En esa aburrida fiesta bromeaba con todos, evitando las inquisitivas preguntas sobre mi vida privada para dirigirlas hábilmente hacia mi trabajo.
Mientras yo desarrollaba el papel de hombre encantador y maravilloso compañero frente a todo el reparto, el pelirrojo gruñón que había a mi lado alzaba irónicamente una ceja ante mi comportamiento, y, para fastidiarme o demostrarme que mi papel no era tan perfecto como pretendía aparentar, cada dos por tres interrumpía mi conversación para decirme: «Ella ya ha llegado».
Como no especificaba quién era «ella» y yo estaba esperando a Paula con impaciencia para comunicarle la buena noticia de que Felicitas había encontrado a alguien que quería llevar al cine su guion, siempre caía ante la estratagema de Gustavo y acababa interrumpiendo mi maravillosa actuación y dirigiendo la mirada hacia donde él señalaba, luciendo una sensual y seductora sonrisa, con lo que, para lo que llevaba de noche, ya había seducido a dos camareras de mediana edad, a una limpiadora y al dueño del bar, que me guiñó un ojo mientras intentaba pasarme su tarjeta.
—Ella ya está aquí —dijo una vez más el fastidioso pelirrojo.
Y, dispuesto a no caer otra vez en su trampa, lo ignoré, tanto a él como a la persona que en esos momentos entraba en la estancia que habíamos alquilado para nuestra celebración con todo el reparto de la película.

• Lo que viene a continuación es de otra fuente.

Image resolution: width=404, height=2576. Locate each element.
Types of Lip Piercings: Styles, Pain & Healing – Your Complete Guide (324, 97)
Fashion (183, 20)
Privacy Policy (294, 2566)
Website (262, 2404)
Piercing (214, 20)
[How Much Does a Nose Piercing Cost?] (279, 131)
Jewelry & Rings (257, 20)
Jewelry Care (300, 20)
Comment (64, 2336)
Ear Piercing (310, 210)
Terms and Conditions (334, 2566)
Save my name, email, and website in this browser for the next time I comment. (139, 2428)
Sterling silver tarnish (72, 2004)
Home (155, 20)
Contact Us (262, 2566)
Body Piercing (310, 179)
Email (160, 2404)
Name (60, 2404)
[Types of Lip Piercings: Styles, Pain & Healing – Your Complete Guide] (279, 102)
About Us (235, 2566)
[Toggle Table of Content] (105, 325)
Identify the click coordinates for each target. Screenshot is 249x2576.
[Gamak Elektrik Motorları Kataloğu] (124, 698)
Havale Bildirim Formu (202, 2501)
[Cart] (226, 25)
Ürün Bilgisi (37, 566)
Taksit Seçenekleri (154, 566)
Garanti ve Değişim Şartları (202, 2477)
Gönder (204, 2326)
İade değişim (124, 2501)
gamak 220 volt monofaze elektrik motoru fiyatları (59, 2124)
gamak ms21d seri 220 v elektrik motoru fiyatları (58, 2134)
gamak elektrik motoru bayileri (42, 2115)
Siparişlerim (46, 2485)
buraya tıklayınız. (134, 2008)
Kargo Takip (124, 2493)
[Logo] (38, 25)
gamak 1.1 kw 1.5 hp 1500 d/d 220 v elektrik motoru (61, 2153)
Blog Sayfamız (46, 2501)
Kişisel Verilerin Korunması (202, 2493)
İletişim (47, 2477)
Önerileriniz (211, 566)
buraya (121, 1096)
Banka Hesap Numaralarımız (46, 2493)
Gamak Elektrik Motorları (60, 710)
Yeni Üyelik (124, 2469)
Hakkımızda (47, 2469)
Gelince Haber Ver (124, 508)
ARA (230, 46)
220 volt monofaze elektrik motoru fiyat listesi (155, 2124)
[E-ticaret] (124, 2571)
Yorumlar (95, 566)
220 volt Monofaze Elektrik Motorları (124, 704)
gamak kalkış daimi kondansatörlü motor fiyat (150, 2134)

—Yo que tú miraría, porque ha cambiado de aspecto. Y, si antes llamaba la atención, sin duda ahora más, porque resplandece como nunca entre las estrellas de Hollywood.
—No voy a volver a caer en tus artimañas, Gustavo —repliqué decidido a no mirar. No obstante, mis ojos se desviaron y contemplé ante mí a la mujer más hermosa del mundo.
El falso rubio platino había desaparecido, dando paso a un sedoso cabello negro que siempre había deseado que adornara mi cama. Los provocadores vestidos que imitaban a los de alguna antigua actriz y que había utilizado en otras ocasiones habían sido sustituidos por uno más simple, no tan corto ni llamativo como los que otras mujeres lucían esa noche, pero sí muy elegante, que se ceñía a su cuerpo y en el que destacaba un escote cruzado que insinuaba enloquecedoramente lo que ocultaba.
Su cambio me decía que ésa era la verdadera Paula, la mujer que ya no se escondía del mundo ni de mí. Su imagen era seductora y atrayente, y más todavía cuando las pequeñas gafas que llevaba le daban el aspecto de una sexy gatita y su sonrisa era demasiado brillante para que nadie la ignorara, un hecho que habían comenzado a contemplar con bastante interés algunos hombres que, definitivamente, yo tenía que espantar.
—Levántate, Gustavo, que nos cambiamos de sitio —le ordené a mi amigo, empujándolo hacia donde se encontraba Paula.
—¿Por qué? Si estaba muy a gusto en mi sitio…
—¿Te acuerdas de aquella firma de libros tuya en la que utilizaste mis encantos? —le recordé decidido a aprovecharme de él como él había hecho conmigo.
—Sí, claro —contestó con extrañeza, sin sospechar cuáles eran mis intenciones.
—Pues ahora soy yo el que se va a aprovechar de los tuyos.
—Pues vas apañado: según mi agente, yo no tengo ningún encanto.
—Con eso cuento, querido amigo, con eso cuento… —repliqué antes de colocarme junto a Paula y poner a ese gruñón pelirrojo de más o menos un metro noventa, con su acostumbrada cara de cabreo, entre Paula y el chico que pretendía coquetear con ella. El encanto natural de ese irascible pelirrojo hizo el resto.
—¿Qué ha sido eso, Pedro? ¿Acaso estabas celoso? —susurró sugerentemente ella en mi oído cuando vio cómo el tipo que quería flirtear con ella huía para esconderse de Gustavo.
—¡Oh, querida! Soy demasiado encantador como para tener celos — repuse intentando evitar la verdad, ante lo que Paula, la única mujer que me conocía, incluso mejor que yo mismo, alzó con ironía una ceja para reclamarme:
—Lo sé, por eso utilizas a Gustavo para que los muestre por ti.